§ **Exercise**
Please reproduce all of the material below word for word, omitting the images.

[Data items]
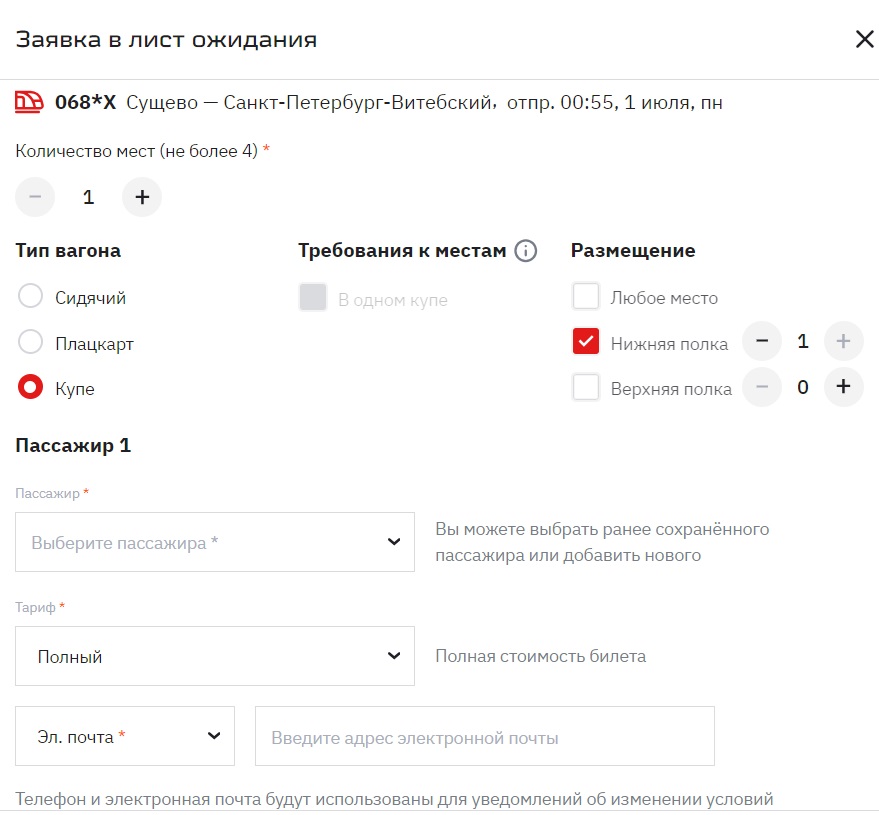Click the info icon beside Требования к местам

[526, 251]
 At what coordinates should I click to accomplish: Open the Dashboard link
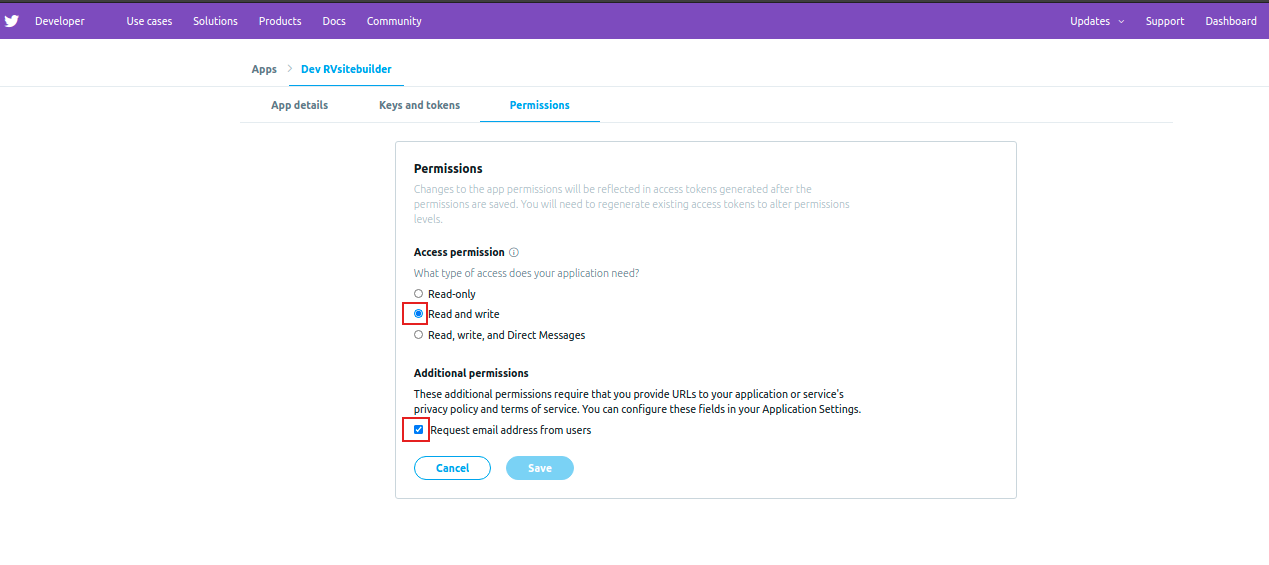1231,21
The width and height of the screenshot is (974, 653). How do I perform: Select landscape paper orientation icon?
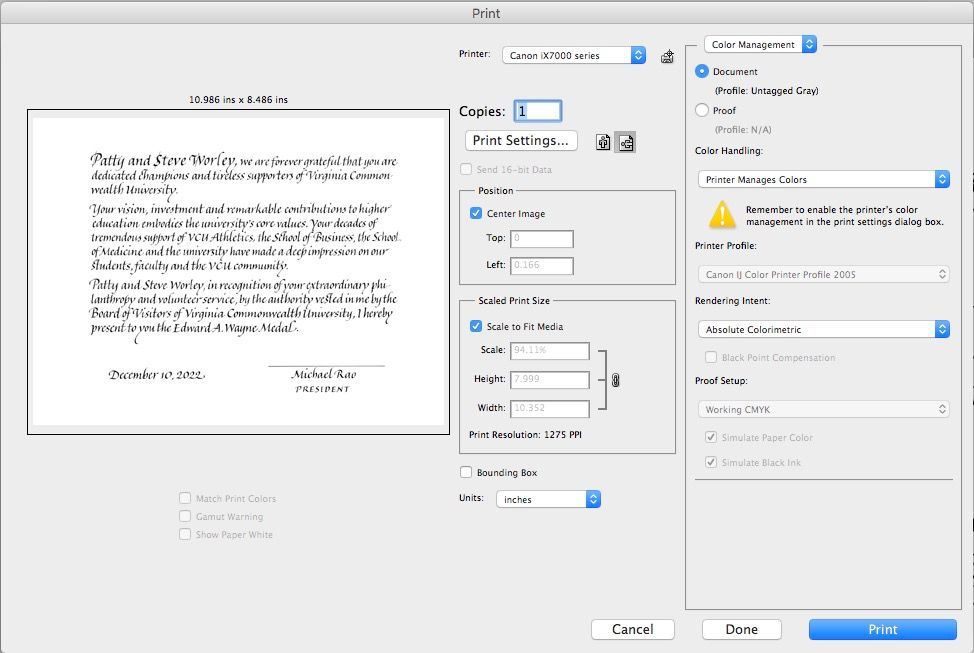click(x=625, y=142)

§ **Expected output**
Click the info icon beside Требования к местам

[526, 251]
 At what coordinates should I click to accomplish: Open the Dashboard link
1231,21
The width and height of the screenshot is (974, 653). How do I perform: Select landscape paper orientation icon?
click(x=625, y=142)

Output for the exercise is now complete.